A lire : « les Troubles du goût et de l'odorat », de Pierre Bonfils et Patrice Tran Ba Huy, un ouvrage très documenté réalisé à l'initiative de la Société française d'oto-rhino-laryngologie et de chirurgie de la face et du cou. Pour se le procurer : Régimédia, 3, rue Maurice-Loewy, 75014 Paris, tél. 01.43.20.62.98.
Définir la dysosmie
Trouble quantitatif :
- hyposmie (diminution de l'odorat) ;
- anosmie (perte complète de l'odorat).
Trouble qualitatif :
- arosmie (impression olfactive erronée en présence d'un stimulus) ;
- phantosmie (hallucination olfactive) ;
- Cacosmie (perception d'une mauvaise odeur provenant du patient).

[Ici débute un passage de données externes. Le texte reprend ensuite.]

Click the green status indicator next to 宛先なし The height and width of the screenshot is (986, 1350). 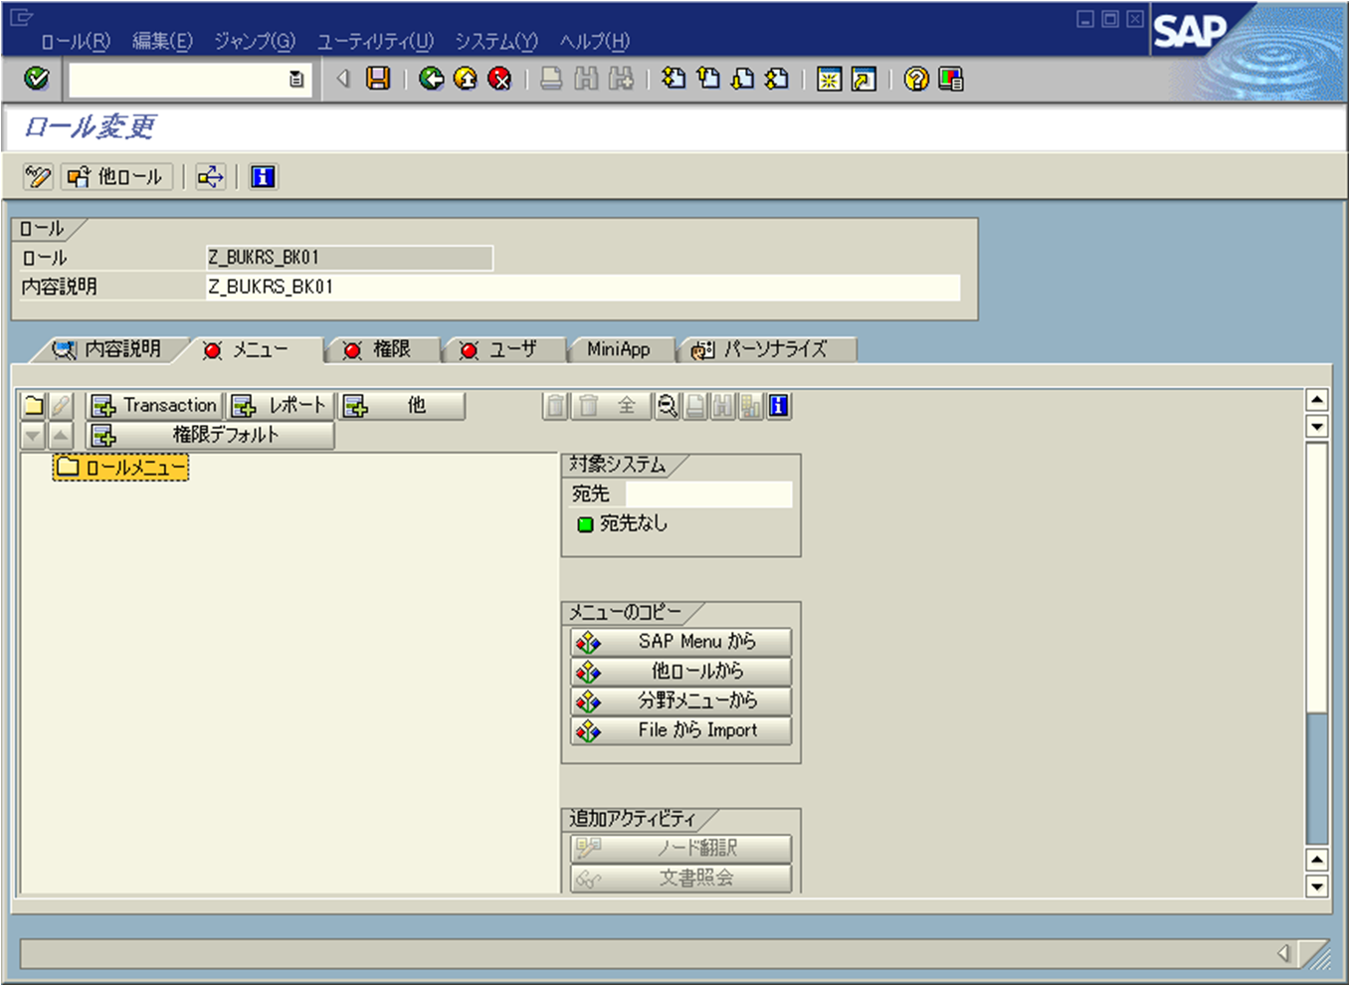(585, 524)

La double stimulation olfactive et gustative est à l'origine de la flaveur des aliments. L'altération de l'odorat s'accompagne donc presque toujours d'un trouble du goût, ou dysgueusie.
Odorat et tabac
Une personne qui fume a une probabilité double d'avoir des troubles olfactifs comparativement à un non-fumeur du même âge. C'est la conclusion de l'une des études les plus informatives sur les relations entre le tabagisme et la fonction olfactive. Elle a été réalisée par le centre du goût et de l'odorat de Pennsylvanie chez 553 hommes et 85 femmes volontaires, fumeurs occasionnels ou fréquents, repentis ou abstinents depuis toujours. Tous ont eu un test olfactif d'identification comprenant 40 odeurs.
L'étude confirme la diminution de la faculté olfactive, concernant l'ensemble des 40 odeurs testées. Et, surtout, ce qui est intéressant, elle montre une corrélation avec le nombre de paquets-années et non avec l'actualité du tabagisme. Le passé du fumeur est donc important. Chez un sujet qui a fumé deux paquets par jour, le temps qu'il mettra pour retrouver un odorat normal (équivalent à quelqu'un de son âge) est égal à celui qu'il a passé à fumer.
Les bases physiopathologiques exactes de l'effet nocif du tabac sur l'odorat restent à élucider.